As you can see, this example uses three syscalls in total: epoll_ctl (a one-time registration), then epoll_wait and read for the event - so two syscalls per actual I/O event, like I mentioned above. The code itself is pretty easy to follow.

io_uring

Now let’s do the same thing with io_uring instead of epoll.

#define _GNU_SOURCE
#include <stdio.h>
#include <unistd.h>
#include <liburing.h>
#include <stdlib.h>

int main() {
    struct io_uring ring;
    char buf[256];

    // Setting up the ring
    if (io_uring_queue_init(8, &ring, 0) < 0) {
        perror("io_uring_queue_init");
        return 1;
    }

    // Prepare a READ operation on stdin
    struct io_uring_sqe *sqe = io_uring_get_sqe(&ring);
    io_uring_prep_read(sqe, STDIN_FILENO, buf, sizeof(buf), 0);

    // Submitting the read
    io_uring_submit(&ring);

    // Waiting for completion
    struct io_uring_cqe *cqe;
    if (io_uring_wait_cqe(&ring, &cqe) < 0) {
        perror("io_uring_wait_cqe");
        return 1;
    }
    if (cqe->res < 0) {
        fprintf(stderr, "read failed: %d\n", cqe->res);
    } else {
        printf("read %d bytes\n", cqe->res);
    }

    // Marking seen then cleaning up
    io_uring_cqe_seen(&ring, cqe);
    io_uring_queue_exit(&ring);
    return 0;
}

What can we see here?

Similar instance creation step.
No epoll_ctl registration step needed.
No readiness check needed before submission.
No separate read() call at completion.

Yeah, io_uring takes way fewer resources for this - though, as noted above, there’s still one io_uring_enter() call hiding inside io_uring_submit() and io_uring_wait_cqe() unless you’re running with SQPOLL.

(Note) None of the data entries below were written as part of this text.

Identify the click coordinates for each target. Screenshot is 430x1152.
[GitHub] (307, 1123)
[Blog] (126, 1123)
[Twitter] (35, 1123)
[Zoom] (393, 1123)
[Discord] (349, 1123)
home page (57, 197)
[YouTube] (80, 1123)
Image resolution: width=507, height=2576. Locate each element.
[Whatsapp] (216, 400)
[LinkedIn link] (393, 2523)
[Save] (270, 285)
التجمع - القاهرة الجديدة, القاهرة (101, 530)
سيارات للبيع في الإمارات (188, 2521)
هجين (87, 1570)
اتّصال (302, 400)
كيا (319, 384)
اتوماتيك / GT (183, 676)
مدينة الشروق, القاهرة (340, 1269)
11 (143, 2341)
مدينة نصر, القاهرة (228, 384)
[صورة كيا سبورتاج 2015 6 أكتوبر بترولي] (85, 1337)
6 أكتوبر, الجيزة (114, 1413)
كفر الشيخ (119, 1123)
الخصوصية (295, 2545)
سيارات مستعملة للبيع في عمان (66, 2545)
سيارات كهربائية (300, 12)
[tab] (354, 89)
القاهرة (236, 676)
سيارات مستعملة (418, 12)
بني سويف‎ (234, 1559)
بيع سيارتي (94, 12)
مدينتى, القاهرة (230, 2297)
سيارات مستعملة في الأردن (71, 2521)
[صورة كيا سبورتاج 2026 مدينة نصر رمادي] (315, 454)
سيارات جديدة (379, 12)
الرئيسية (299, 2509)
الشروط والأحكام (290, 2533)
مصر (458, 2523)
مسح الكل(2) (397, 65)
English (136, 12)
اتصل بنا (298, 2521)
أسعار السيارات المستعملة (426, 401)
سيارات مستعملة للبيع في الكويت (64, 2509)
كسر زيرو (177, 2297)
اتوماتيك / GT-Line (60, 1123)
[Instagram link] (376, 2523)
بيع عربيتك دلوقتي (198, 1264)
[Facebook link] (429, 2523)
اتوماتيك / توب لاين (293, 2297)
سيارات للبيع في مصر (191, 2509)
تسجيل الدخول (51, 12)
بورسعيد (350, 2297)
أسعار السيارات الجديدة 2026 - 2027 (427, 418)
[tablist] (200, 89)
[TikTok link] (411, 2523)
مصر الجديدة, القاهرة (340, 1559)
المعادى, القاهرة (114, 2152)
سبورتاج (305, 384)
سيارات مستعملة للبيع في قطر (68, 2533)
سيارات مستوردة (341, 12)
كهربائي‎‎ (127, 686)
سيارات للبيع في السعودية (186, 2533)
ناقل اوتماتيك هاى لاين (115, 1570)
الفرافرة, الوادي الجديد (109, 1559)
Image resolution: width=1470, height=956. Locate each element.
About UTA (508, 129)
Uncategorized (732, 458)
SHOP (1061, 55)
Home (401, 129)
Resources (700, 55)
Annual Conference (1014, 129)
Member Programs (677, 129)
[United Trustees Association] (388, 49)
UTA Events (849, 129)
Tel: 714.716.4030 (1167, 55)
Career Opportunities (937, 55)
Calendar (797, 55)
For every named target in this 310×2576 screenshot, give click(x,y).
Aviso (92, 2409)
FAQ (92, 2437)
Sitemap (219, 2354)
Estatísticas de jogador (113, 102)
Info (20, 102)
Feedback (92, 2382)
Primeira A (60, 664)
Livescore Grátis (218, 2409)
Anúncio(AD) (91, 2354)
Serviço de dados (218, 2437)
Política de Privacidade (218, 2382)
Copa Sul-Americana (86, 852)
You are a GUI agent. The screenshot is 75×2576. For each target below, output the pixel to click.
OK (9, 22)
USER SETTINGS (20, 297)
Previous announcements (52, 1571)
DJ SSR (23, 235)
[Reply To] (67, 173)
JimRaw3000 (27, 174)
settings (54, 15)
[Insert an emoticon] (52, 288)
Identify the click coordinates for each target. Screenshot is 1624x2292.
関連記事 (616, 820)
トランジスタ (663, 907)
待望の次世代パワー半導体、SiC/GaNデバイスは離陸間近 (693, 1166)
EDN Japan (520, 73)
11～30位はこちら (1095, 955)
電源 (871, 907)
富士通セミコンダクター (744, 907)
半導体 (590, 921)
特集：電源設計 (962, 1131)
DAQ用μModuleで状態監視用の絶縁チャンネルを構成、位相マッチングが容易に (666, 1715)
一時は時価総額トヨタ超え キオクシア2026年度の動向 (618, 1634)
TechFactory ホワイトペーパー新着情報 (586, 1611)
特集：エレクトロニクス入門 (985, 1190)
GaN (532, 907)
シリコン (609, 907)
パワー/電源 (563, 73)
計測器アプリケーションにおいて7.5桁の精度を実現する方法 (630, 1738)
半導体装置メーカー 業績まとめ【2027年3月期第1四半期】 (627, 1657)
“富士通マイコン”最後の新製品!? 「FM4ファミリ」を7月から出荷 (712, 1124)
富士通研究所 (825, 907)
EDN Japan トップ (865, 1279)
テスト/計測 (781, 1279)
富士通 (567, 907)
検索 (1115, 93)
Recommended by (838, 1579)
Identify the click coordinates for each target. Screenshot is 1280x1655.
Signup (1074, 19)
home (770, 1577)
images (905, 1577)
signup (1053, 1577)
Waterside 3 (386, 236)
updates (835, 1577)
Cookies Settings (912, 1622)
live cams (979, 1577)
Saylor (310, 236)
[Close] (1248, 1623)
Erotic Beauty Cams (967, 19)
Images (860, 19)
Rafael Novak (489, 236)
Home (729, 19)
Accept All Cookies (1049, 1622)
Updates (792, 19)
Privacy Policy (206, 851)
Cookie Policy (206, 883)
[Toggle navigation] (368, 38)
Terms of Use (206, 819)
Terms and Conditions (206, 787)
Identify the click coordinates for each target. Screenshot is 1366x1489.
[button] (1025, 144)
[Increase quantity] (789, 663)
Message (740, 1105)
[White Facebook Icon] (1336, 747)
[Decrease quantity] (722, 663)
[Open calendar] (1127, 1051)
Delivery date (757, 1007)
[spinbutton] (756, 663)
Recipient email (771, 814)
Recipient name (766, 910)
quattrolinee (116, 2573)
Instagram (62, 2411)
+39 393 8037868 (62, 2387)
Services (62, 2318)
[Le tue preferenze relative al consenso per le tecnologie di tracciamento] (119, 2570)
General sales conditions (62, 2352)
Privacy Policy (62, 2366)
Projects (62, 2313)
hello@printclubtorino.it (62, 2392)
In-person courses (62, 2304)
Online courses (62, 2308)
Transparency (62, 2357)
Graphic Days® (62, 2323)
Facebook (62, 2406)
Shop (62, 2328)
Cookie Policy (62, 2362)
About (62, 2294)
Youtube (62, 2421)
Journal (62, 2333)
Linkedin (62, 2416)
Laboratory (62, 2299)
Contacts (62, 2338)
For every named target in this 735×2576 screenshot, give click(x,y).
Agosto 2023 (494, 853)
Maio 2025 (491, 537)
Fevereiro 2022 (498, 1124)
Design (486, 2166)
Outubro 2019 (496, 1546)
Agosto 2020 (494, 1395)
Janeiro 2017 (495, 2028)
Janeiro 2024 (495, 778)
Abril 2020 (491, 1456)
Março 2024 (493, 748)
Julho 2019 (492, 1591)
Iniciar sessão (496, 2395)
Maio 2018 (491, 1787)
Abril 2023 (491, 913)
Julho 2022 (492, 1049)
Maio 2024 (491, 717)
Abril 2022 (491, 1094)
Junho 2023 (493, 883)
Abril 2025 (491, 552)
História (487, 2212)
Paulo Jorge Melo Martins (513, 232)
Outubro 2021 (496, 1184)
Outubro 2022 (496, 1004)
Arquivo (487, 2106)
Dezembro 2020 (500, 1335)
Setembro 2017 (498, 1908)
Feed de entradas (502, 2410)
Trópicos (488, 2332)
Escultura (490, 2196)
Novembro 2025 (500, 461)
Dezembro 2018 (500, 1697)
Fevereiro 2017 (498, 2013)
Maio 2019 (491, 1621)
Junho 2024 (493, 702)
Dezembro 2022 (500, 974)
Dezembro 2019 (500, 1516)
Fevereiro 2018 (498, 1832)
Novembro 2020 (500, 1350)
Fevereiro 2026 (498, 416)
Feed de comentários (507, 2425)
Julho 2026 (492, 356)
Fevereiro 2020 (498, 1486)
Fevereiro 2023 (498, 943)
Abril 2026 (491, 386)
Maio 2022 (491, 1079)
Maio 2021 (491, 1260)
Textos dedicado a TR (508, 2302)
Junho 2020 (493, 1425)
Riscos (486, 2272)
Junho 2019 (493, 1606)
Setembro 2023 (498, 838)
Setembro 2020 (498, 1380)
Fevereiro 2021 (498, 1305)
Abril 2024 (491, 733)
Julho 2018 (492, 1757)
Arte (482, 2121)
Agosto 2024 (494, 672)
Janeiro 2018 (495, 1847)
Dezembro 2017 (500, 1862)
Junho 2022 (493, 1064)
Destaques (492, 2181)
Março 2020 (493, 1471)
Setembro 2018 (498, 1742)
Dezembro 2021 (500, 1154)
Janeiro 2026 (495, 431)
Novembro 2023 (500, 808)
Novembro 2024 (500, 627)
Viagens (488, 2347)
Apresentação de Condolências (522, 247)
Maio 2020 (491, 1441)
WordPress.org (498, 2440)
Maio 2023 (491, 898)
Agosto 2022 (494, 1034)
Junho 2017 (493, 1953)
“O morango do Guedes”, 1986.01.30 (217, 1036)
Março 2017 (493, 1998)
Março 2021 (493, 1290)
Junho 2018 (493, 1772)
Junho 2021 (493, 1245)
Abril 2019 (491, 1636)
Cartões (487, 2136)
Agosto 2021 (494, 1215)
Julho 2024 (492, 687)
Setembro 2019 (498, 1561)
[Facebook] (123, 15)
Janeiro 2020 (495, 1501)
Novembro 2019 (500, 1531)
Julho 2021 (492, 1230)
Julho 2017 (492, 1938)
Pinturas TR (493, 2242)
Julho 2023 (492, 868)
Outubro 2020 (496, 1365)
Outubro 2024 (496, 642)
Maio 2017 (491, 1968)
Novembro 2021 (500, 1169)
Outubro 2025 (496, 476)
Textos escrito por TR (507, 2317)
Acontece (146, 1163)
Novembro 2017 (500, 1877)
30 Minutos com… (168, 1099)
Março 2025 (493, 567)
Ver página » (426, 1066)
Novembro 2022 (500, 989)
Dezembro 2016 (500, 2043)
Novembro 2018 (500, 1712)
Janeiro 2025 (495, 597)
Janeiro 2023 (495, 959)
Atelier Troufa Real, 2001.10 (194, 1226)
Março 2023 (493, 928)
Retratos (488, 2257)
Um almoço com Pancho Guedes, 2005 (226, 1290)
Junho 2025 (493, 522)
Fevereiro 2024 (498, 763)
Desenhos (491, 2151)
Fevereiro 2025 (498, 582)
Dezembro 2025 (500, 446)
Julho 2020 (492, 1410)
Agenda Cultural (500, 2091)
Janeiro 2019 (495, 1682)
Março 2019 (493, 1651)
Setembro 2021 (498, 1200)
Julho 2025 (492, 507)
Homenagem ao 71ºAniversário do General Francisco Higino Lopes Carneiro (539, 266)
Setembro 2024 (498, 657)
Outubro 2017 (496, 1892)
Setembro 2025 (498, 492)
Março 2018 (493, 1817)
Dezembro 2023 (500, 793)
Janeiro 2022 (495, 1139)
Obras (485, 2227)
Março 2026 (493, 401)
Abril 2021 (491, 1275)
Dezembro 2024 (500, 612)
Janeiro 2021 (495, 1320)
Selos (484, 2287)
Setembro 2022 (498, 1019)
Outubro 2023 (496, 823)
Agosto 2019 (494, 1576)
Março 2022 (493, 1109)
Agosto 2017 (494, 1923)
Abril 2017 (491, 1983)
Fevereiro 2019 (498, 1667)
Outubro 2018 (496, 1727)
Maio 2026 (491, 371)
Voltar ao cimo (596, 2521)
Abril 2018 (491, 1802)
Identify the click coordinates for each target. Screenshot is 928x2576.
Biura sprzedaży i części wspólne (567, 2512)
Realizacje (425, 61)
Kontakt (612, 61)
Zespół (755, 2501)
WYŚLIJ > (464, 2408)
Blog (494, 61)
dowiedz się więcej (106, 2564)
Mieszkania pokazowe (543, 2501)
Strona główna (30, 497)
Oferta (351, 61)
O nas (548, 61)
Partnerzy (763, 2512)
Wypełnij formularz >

When you test these examples, keep in mind that for the sake of simplicity, some important parts are missing. For example, it will block forever if stdin never produces any data, and the io_uring example skips checking for a NULL sqe (which io_uring_get_sqe() can return if the submission queue is full).

Zero-copy. For real zero-copy I/O, register your buffers ahead of time with io_uring_register_buffers() - this avoids the kernel re-mapping memory on every single operation. For network sends specifically, look at IORING_OP_SEND_ZC (kernel 6.0+ needed), which skips copying the buffer into the kernel entirely.
SQPOLL uses CPU. Even when your queue is empty, IORING_SETUP_SQPOLL keeps a kernel thread spinning and polling, which burns CPU. There’s an idle timeout (sq_thread_idle) after which it backs off to sleeping, but it’s not free.
Asynchronous error handling. Errors come back (and must be handled) asynchronously, as part of the cqe’s res field - not as a direct return value like a normal synchronous syscall.

io_uring is the new standard for async I/O in the modern Linux world, and honestly, I don’t see much reason to still reach for epoll on a system that has it. For a from-scratch project on a modern Linux server, like our TinyGate rewrite, io_uring is absolutely the way to go. I’m a die-hard supporter of dropping support for old systems as soon as it’s reasonable - if you’re still running a kernel released more than 7 years ago, in my opinion, that’s not a great idea…